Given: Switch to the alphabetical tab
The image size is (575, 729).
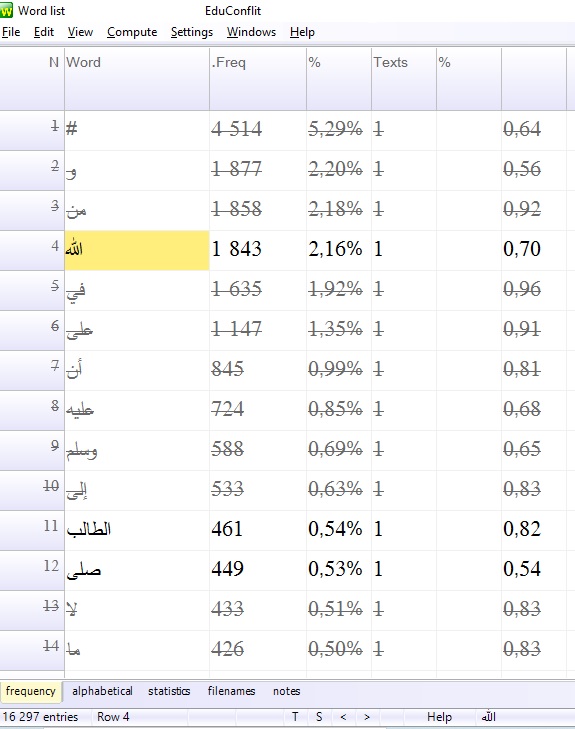Looking at the screenshot, I should click(x=102, y=691).
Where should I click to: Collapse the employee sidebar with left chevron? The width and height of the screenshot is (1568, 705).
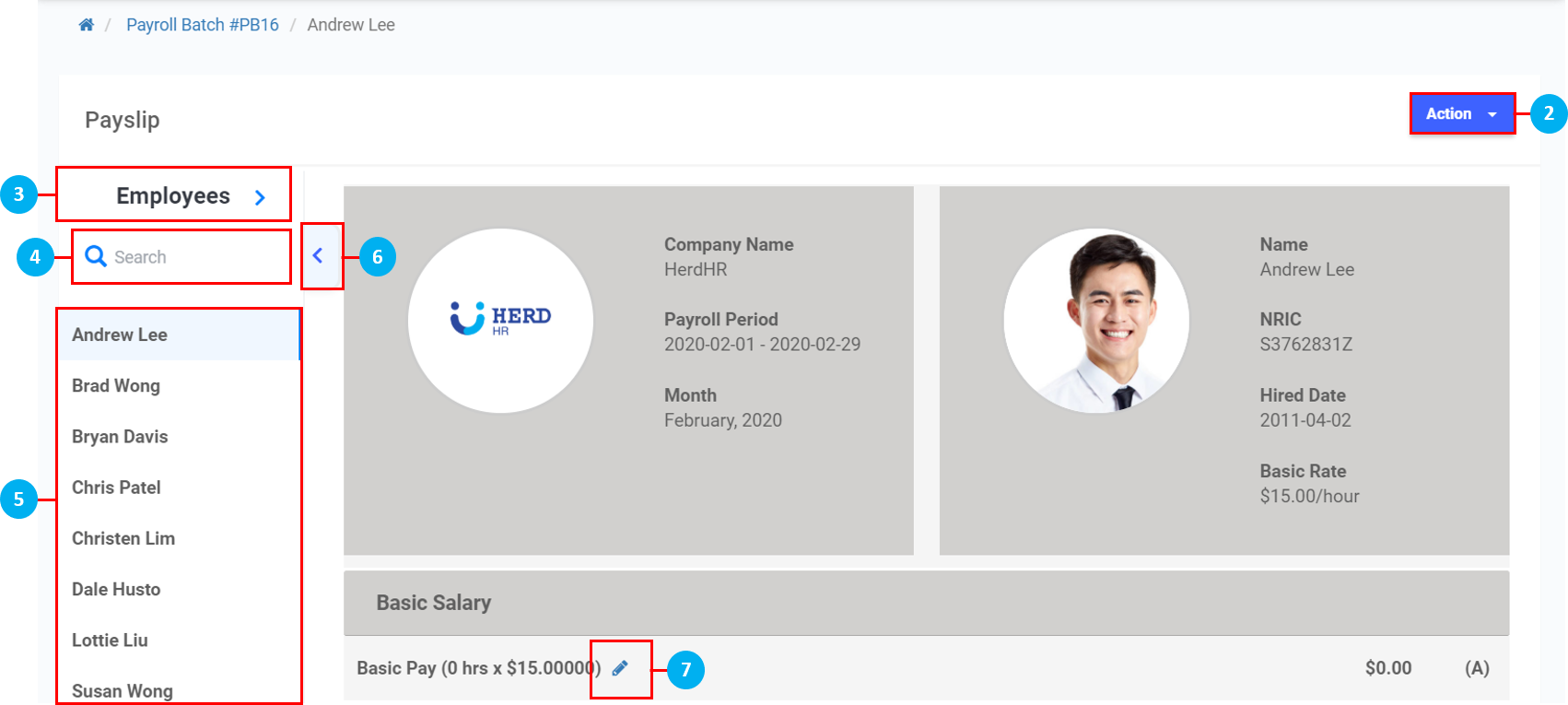point(318,256)
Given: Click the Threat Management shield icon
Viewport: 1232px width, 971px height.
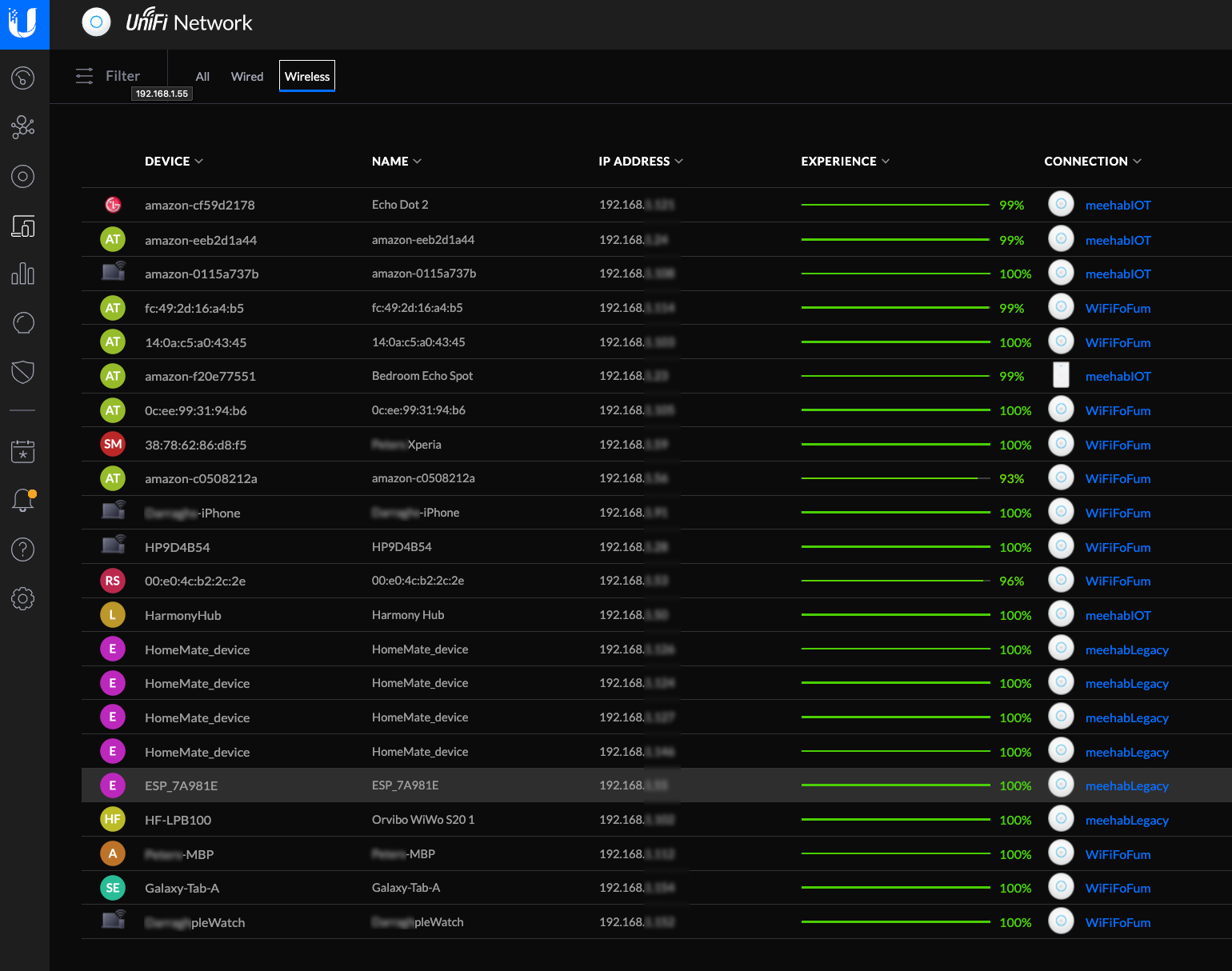Looking at the screenshot, I should pos(23,372).
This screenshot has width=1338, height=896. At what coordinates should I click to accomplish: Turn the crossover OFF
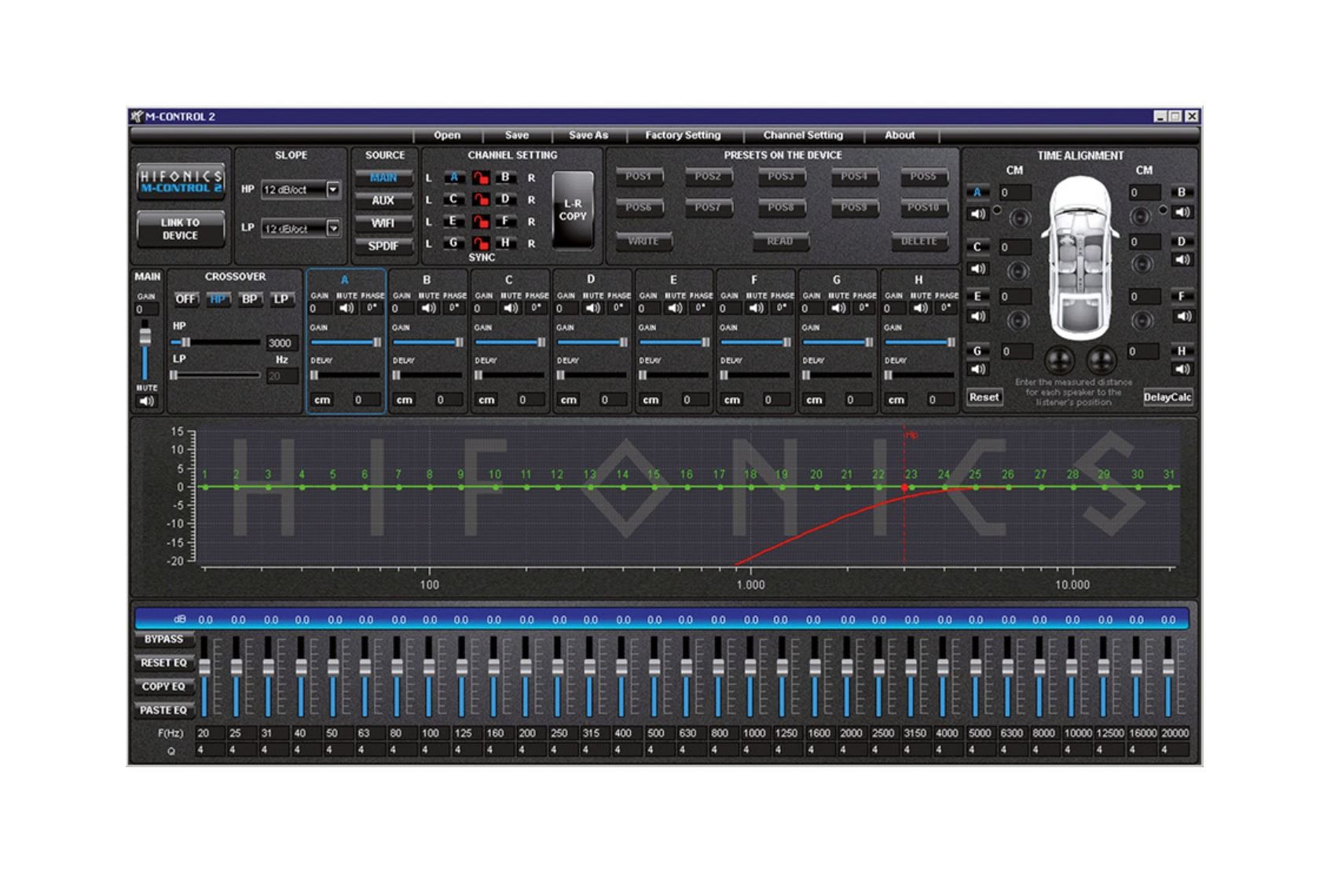point(185,299)
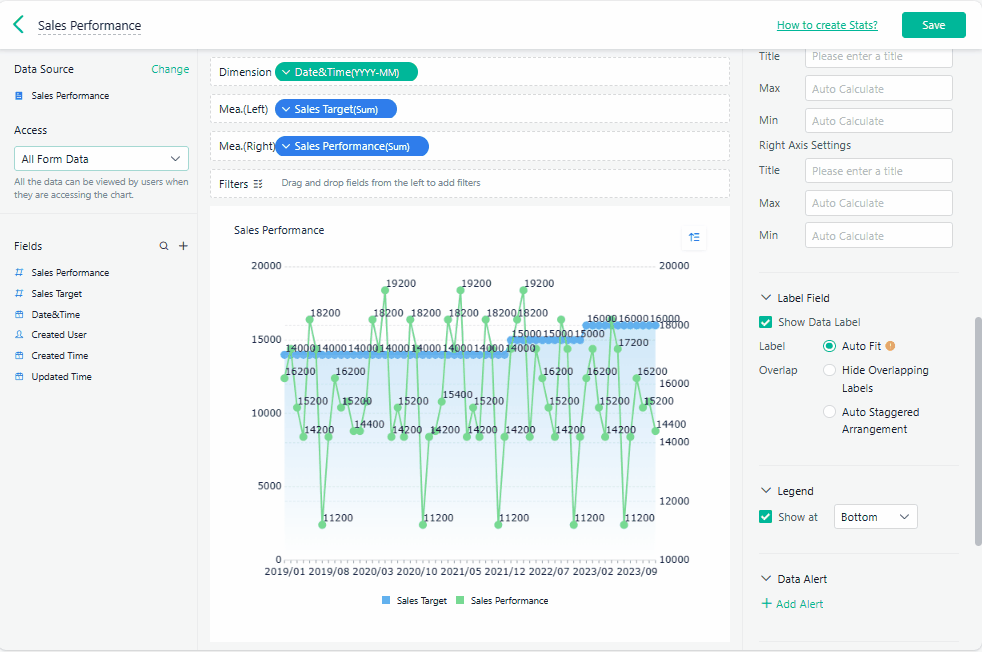Open the All Form Data access dropdown
Screen dimensions: 982x652
click(x=101, y=159)
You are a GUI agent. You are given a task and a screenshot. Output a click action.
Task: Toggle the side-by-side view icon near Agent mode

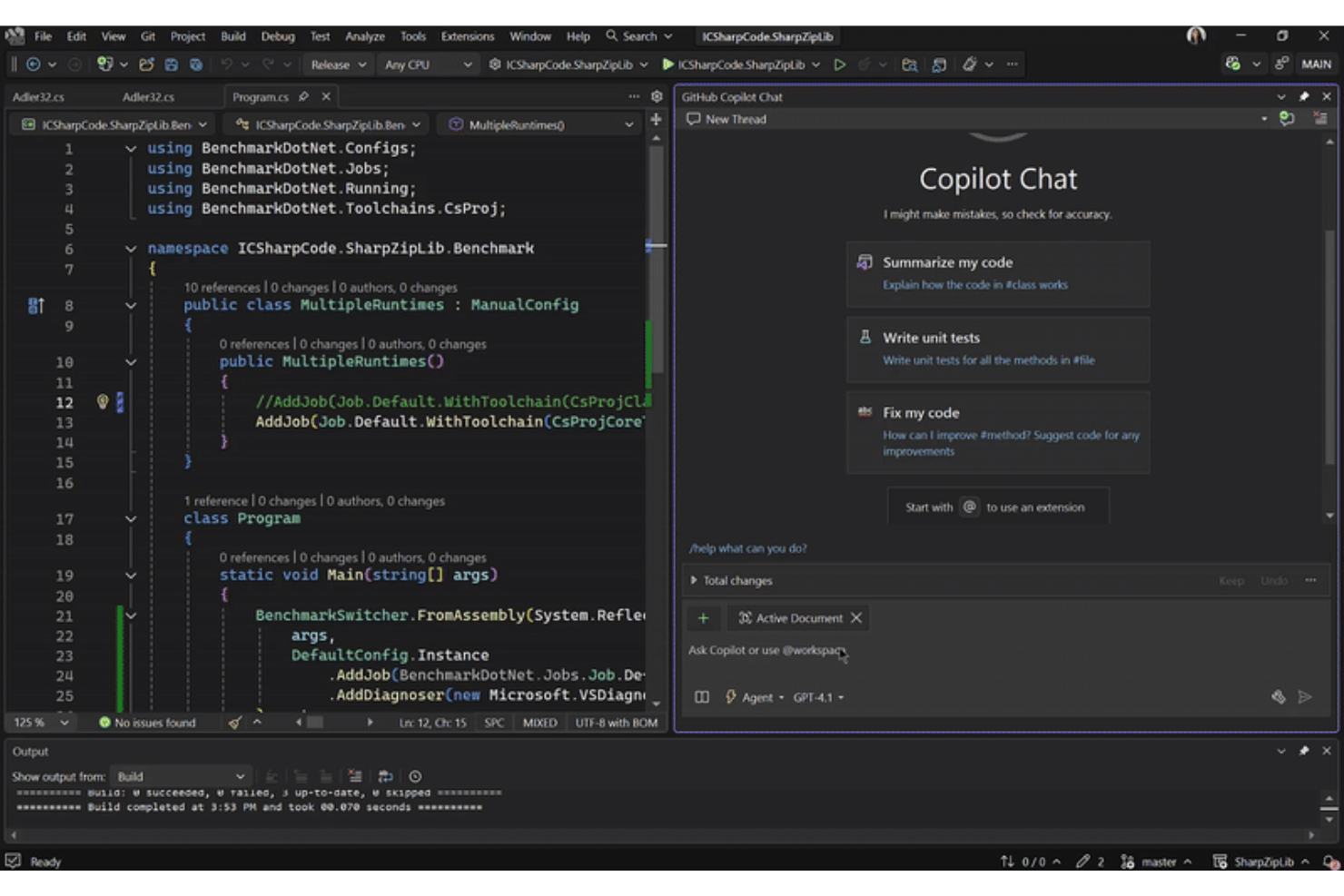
※ ※ ※
[ABOUT THIS TASK] Each line of the data above should be reproduced without alteration, and no picture should appear in the copy.

[PROBLEM SOLUTION]
Given: Switch to the alphabetical tab
The image size is (575, 729).
Looking at the screenshot, I should click(x=102, y=691).
Where should I click to: Collapse the employee sidebar with left chevron? The width and height of the screenshot is (1568, 705).
point(318,256)
Given: Click the Threat Management shield icon
Viewport: 1232px width, 971px height.
Looking at the screenshot, I should pos(23,372).
This screenshot has width=1338, height=896. At what coordinates should I click to accomplish: Turn the crossover OFF
point(185,299)
Open the All Form Data access dropdown
Screen dimensions: 982x652
click(x=101, y=159)
You are a GUI agent. You are given a task and a screenshot. Output a click action.
Task: Toggle the side-by-side view icon near Agent mode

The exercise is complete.